Context
Our Elastic journey has been interesting and filled with trial and error. Around every corner we discover a different (and often better) way of doing the same thing, but it usually means redoing large parts of our setup. We’re getting a bit tired of rebuilding everything, so I’m hoping to get some advice that helps us skip a few corners and rediscoveries.
Below I have included our observability journey, and the questions are at the bottom.
Our Journey
ELK
We wanted to introduce observability for our applications and already had some prior experience with the ELK stack. We already used Elasticsearch, but added Kibana and started to push logs via Logstash.
We added a custom log line that we sent to a separate index, which we used for our dashboards and statistics.
2026-01-01 12:00:00 thread-01 MyClass.java: LOGSTASH [status:200][ip:xx.xx.xx.xx][duration:12]

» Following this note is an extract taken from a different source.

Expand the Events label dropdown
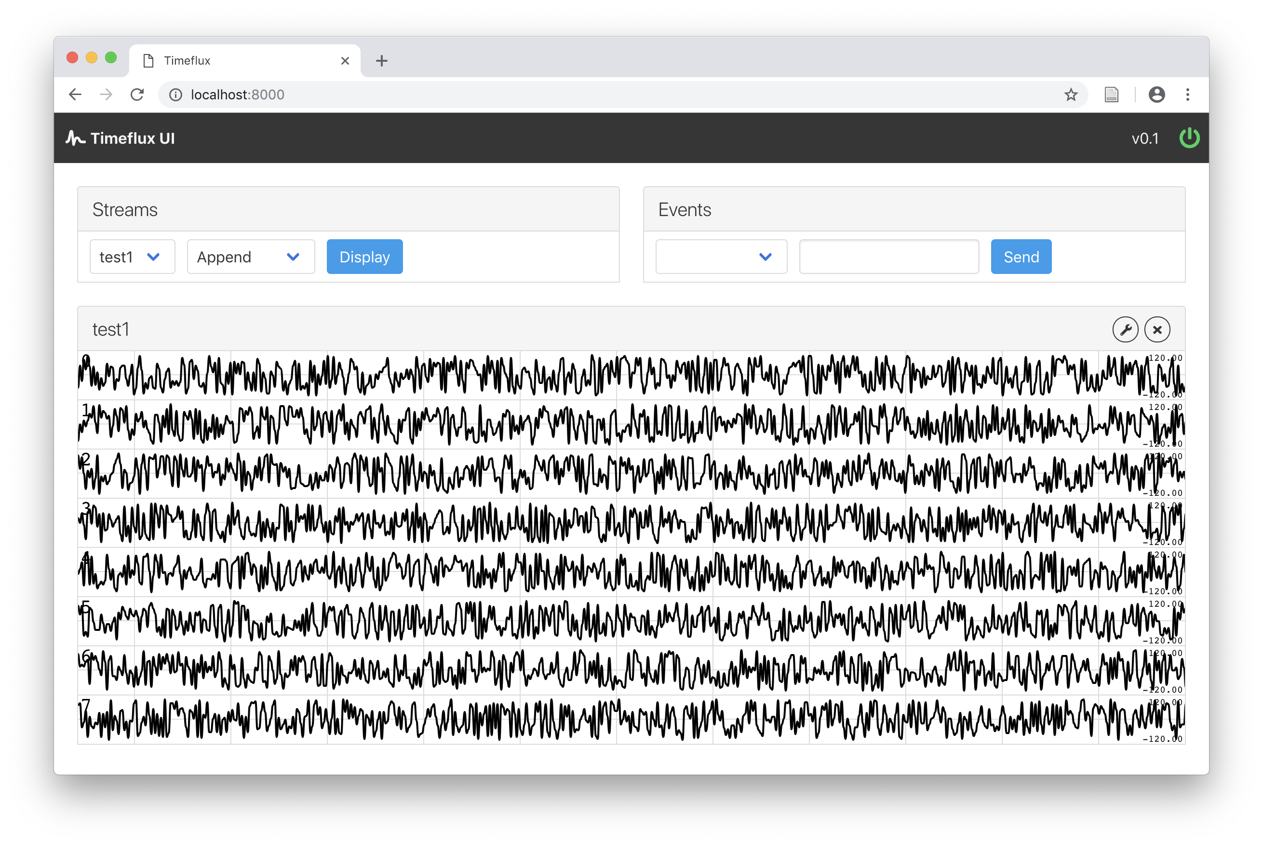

Agents, Integration, Custom Logs (Filestream) & Pipeline
After running into some issues with Logstash, we discovered that Fleet Agents could install the Custom Logs (Filestream) integration and use our own ingest pipelines, effectively replacing Logstash entirely. At the time this felt like a better and more modern solution.
Kibana Observability
Later, we discovered Kibana Observability and realized that our existing solution didn’t integrate well with it. We then installed the Elastic APM integration on our agents and started using the Elastic Java Agent.
OpenTelemetry standard
After seeing how many other tools and frameworks we use support OpenTelemetry out of the box, we wanted to move toward the OTEL standard. However, we couldn’t get the standard OTEL SDKs to work directly with the Elastic APM integration or Kibana's Observability solution, so we switched from the Elastic Java Agent to the Elastic OTEL Java Agent.
This is where we started noticing feature gaps.
When using the Elastic OTEL Java Agent together with the Elastic APM integration:
- Metric attributes appear to be dropped
- Unmapped attributes are rewritten as
labels.xxxx - Multiple Kibana's Observability Metrics visualizations not working
- Other expected OTEL behaviors don’t seem to be fully supported
For example:
// pseudo
meter.histogramBuilder("my.histogram.name")
.setUnit("ms")
.ofLongs()
.build();
histrogram.record(12, Attributes.of("some.attribute", "some.value"));
The recorded metric ends up looking like this, with the attribute missing:
"my.histogram.name": { "counts": [4], "values": [6250] }
The Future (Maybe?)
After more research, it seems that we should not be using the Elastic APM integration at all, but instead:
- Use the OpenTelemetry integration / EDOT OTEL Collector
- Install the System OpenTelemetry Assets integration
- Use default and standard OTEL SDKs and tooling
- Let Elastic/Kibana consume OTEL semantic conventions over ECS
If that understanding is correct, this would allow us to stick to standard OTEL tooling while still using Elastic Observability effectively.
My lingering questions
- Will using the OpenTelemetry integration / EDOT OTEL Collector allow us to use standard OTEL tools without
labels.xxx, retain all metric attributes, and still have Kibana Observability fully working? - If we move to the OpenTelemetry integration / EDOT OTEL Collector, are we finally on the “recommended” path, or are we likely to discover yet another better approach and end up rebuilding again?
- Is it currently possible to use default OpenTelemetry tools end-to-end together with the Elastic Observability solution?